● Teks Halaman
________________________
Belajar Menjadi Bijak

          Belajar Menjadi Bijak


          Setiap sarapan soto daging langganan di pasar Kawak, aku selalu tidak pernah absen beli jajanan pasar tradisional. Lopis, petulo, bikang, pastel telur, kue ku, semar mendem. Harga jajanan pasar tersebut  termasuk murah. Bahkan nasi jagung lengkap dengan bothok dan gereh pun ada ! Hm, bisa khilaf rasanya kalau berlama-lama di pasar Kawak.

         Tetapi diam-diam aku juga suka memperhatikan seorang embah (nenek) yang juga berjualan, di sebelah penjual jajan pasar tersebut. Entah mengapa aku suka saja melihat embah kurus itu. Bertahun-tahun lamanya aku sudah memperhatikan gerak gerik dan dagangannya.

         Hal pertama yang menyangkut di pikiranku adalah, kemana saja semua anak-anak embah itu. Mengapa mereka anak-anaknya mengijinkan embah tersebut berjualan ? Apakah tidak seharusnya embah tersebut menikmati masa tua nya di rumah saja ? Apakah belum cukup baginya untuk terus bekerja agar tetap bertahan hidup ? Hatiku selalu berontak tidak terima. Ah, aku tak habis pikir. 

         Dan entah mengapa, kalau melihatku, mata embah itu seakan-akan bersinar senang ? Bahkan dia biasanya langsung berdiri dan menepuk-nepuk telurnya. Ya, embah itu menjual telur kampung. Hei, apakah itu hanya perasaanku saja kalau embah itu  mengingat wajahku? Buktinya, dia langsung memilihkan telur kampung yang kecil-kecil untukku. Rupanya dia ingat kalau aku lebih suka membeli telur ayam kampung yang berukuran kecil daripada yg berukuran besar !
________________________
● Data yang Disediakan
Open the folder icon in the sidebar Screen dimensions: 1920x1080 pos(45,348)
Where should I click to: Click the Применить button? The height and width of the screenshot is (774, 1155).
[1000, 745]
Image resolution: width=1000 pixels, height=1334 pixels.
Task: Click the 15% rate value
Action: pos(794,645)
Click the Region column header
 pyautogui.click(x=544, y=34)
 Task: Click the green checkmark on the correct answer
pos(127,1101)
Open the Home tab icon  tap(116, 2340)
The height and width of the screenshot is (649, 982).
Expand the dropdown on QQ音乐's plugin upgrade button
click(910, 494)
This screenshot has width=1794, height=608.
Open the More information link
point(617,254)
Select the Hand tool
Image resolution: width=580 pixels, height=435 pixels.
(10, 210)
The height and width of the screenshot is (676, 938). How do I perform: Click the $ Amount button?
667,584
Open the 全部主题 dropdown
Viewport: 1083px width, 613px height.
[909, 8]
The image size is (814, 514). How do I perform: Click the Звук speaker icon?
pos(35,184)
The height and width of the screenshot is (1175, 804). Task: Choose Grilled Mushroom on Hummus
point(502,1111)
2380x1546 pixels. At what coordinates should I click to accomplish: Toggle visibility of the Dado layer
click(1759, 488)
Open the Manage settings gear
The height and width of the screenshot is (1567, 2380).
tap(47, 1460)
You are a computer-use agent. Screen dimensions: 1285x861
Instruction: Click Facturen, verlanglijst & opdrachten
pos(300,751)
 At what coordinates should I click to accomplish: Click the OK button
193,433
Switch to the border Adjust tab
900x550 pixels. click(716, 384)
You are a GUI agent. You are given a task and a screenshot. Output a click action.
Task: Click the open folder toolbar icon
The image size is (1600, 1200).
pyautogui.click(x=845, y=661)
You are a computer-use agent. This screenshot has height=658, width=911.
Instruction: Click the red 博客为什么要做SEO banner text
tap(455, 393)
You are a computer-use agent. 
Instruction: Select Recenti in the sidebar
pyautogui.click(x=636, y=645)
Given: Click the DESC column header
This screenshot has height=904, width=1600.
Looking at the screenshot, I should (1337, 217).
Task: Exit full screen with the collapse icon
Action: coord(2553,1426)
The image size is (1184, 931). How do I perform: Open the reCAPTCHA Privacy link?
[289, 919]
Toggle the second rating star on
________________________
● Tugas yang Dikerjakan
A – Jawab pertanyaan berikut berdasarkan cerita tentang embah di pasar Kawak.
(i) Apa yang menjadi sarapan langganan penulis di pasar Kawak?
(ii) Di sebelah siapa embah itu berjualan?
(iii) Telur apa yang dipilihkan embah untuk penulis?
B – Kutip dengan persis bagian cerita tentang embah di pasar Kawak dari "Tetapi diam-diam aku" sampai "gerik dan dagangannya.", termasuk kedua ujungnya.
C – Tuliskan lanjutan cerita tentang embah di pasar Kawak, dimulai sesudah kalimat terakhirnya.

● Jawaban yang Diberikan
A –
(i) Soto daging.
(ii) Di sebelah penjual jajan pasar.
(iii) Telur kampung yang kecil-kecil.

B –
Tetapi diam-diam aku juga suka memperhatikan seorang embah (nenek) yang juga berjualan, di sebelah penjual jajan pasar tersebut. Entah mengapa aku suka saja melihat embah kurus itu. Bertahun-tahun lamanya aku sudah memperhatikan gerak gerik dan dagangannya.

C –
          Embah itu dengan sigap memasukkan dua plastik telur sekaligus ke dalam tas kresek. Wow ! Dia juga ingat lho jika aku selalu membeli dua plastik telur kampung sekaligus. Satu plastik berisi sepuluh telur ayam kampung. Satu telur ayam kampung dihargai dua ribu rupiah saja. Cukup murah bukan?

         Baiklah. Masak aku hanya membeli jajan pasar? Meskipun tadi pagi ibu mertuaku sudah membelikanku telur ayam kampung, tapi aku tak kuasa menolak tatapan embah itu. Eh, bahkan aku diberi bonus satu telur ayam kampung sama embah !

          Untuk menetralkan perasaanku yang kacau, aku mencoba mengajaknya bercanda. Dan minta ijin mengambil fotonya. Aku tahu embah itu juga senang, meskipun tersipu malu di balik maskernya. Sementara suamiku yang dari tadi sudah selesai makan soto daging, hanya bisa  cengengesan dan menggeleng-gelengkan kepala melihat tingkah lakuku. Huh !!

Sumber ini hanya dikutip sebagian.